AI Interview: Chunk Wisely To Avoid RAG Hell

DataStax's Ed Anuff on the finer points of AI app development

AI Interview: Chunk Wisely To Avoid RAG Hell

"Almost any developer worth their salt could build a RAG application with an LLM, once they understand the basics of it," said chief product officer at DataStax, Ed Anuff.

"And then chunking hits and your results start to get really wonky. Now you're in RAG hell, and you have to go off and Google."

Most of us, we suspect, would have gone off and Googled well before that point. RAG? Chunking? RAG hell? We asked Anuff to explain.

Retrieval augmented generation (RAG) has quickly risen to become a standard feature of many natural language genAI applications. It uses a vector database as a halfway house between the user's prompt and the large language model (LLM). The prompt (or context) goes first to the vector database, which might contain only internal information from the user's organization. This then adds context to the prompt before sending it on the LLM to be processed. For example, it might say answers should be restricted to internal information only, or it could augment the prompt with relevant qualifying facts.

Thus enabled, LLMs produce far fewer hallucinations and answer with greater accuracy more contextual relevance. They can also say "I don't know". For example, imagine you have a genAI-powered ecommerce site that only sells TVs. You want the LLM to return information about the televisions you stock, not about other TVs, different electrical goods and definitely not about people with the initial TV, so you restrict the answers using RAG.

Chunking strategy

Chunking is a process that happens at the ingestion stage when documents are fed into the database. Models vary, but none has an infinite context window.

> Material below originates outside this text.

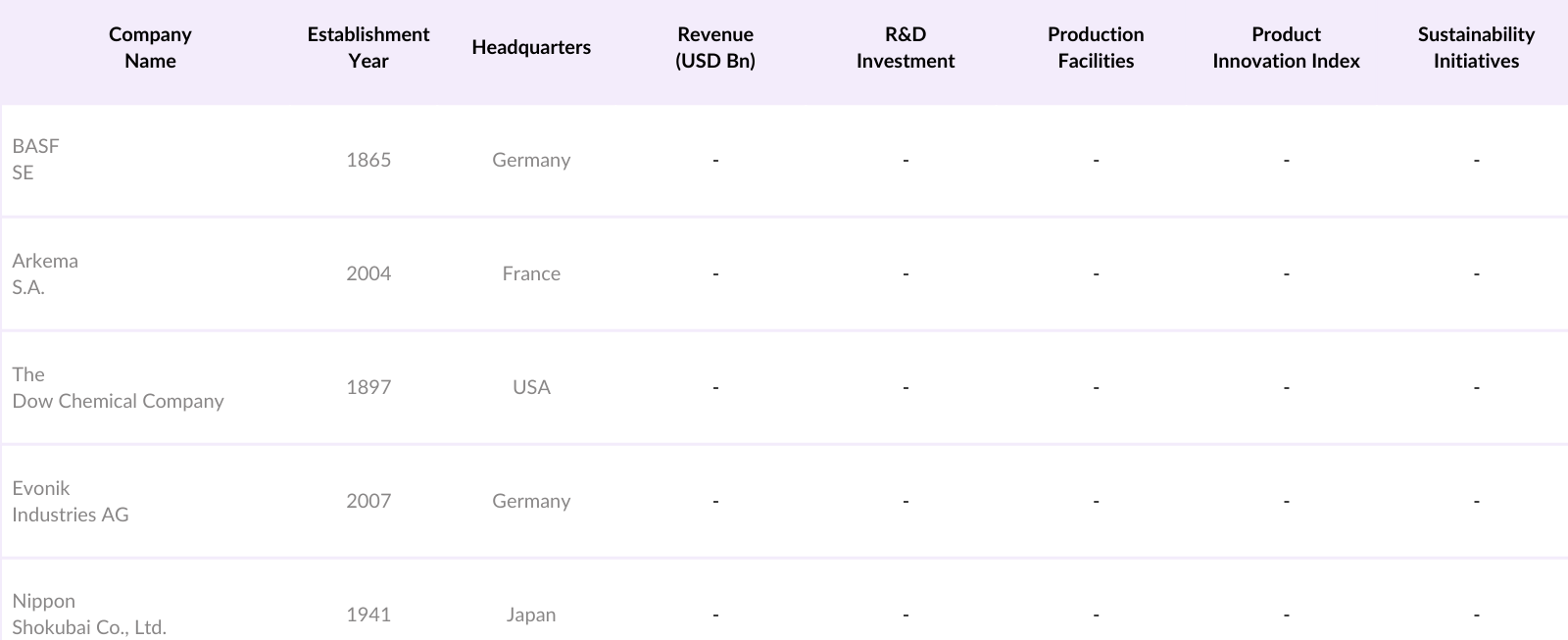Select Evonik's 2007 establishment year

(x=368, y=501)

Data must be broken into chunks before it is fed in, and the way you do that has a huge affect on what sort of answers will be returned.

Ideally, a chunk should be a discrete piece of information with minimal overlaps. This is because the vector database uses a probabilistic approach when matching the information it holds with the user input. The closer a vector matches the prompt the better.

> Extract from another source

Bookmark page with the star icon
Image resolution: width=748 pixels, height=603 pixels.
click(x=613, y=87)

"The chunk should reduce down to the most accurate vector possible," said Anuff.

Even when using systems that have huge context windows capable of swallowing dozens documents in one, it is usually still more efficient, quicker and more accurate to chunk the data. LLM response time and price both increase linearly with context length, and reasoning across large contexts is difficult.

The simplest approach to breaking up text is fixed-size chunking, splitting a document every few bytes or by character count, but as this takes no account of the semantic content it rarely works well. At the other end of the spectrum is an automated agent-based chunking, where machine learning takes care of the process based on context and meaning, but really it's horses for courses said Anuff.

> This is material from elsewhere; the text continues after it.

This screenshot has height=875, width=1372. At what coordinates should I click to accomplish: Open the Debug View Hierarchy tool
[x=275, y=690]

"If I'm working with a legal firm I might have a bunch of lawyers working with my programmers to define how to extract the structure of a legal contract and chunk it. They can identify all the different variants, and you can build a set of rules and get very good results from that. That's called a domain-specific chunking strategy, and there are a bunch of specialized software companies that do this."

On the other hand, for the majority of cases where documents are more varied and less structured than legal contracts, you want to automate it with agent-based chunking, "where the agent looks at the document and says 'Okay, in this particular case, we'll want to break it up this way, and then this way'."

Frameworks and toolkits are emerging to do this, including unstructured.io, LlamaIndex and Langchain, all of which index data in different ways, such as semantic chunking and recursive splitting.

RAG hell

Chunking strategy is an evolving field, and as such it has become a bit of a bottleneck for AI development, Anuff said. The law of garbage in garbage out still applies, and bad chunking strategy will lead to poor results in a way that's very hard to understand. A new inferno has been born, joining dependency hell, callback hell and scope hell to create fresh torment for developers - RAG hell.

"We're talking to projects and they're, like, we're in RAG hell right now. What they've done is a naive implementation. They've done fixed size chunking or something out of the box, loaded up their data, and they're getting very bad results."

Avoiding descent into RAG hell means thinking carefully about the chunking strategy at the start, not after the fact.

DataStax, which offers its own vector database Astra DB, is partnering with a number of players and projects, including some of those mentioned above, to build a stack that will allow users to chuck in a document or, more likely, thousands of documents, and have them optimally chunked with a minimum of fuss.

"We're doing this because we're in the business of selling databases," Anuff said. "The sooner they get chunking done the sooner they can build applications and the more they're going to use our database."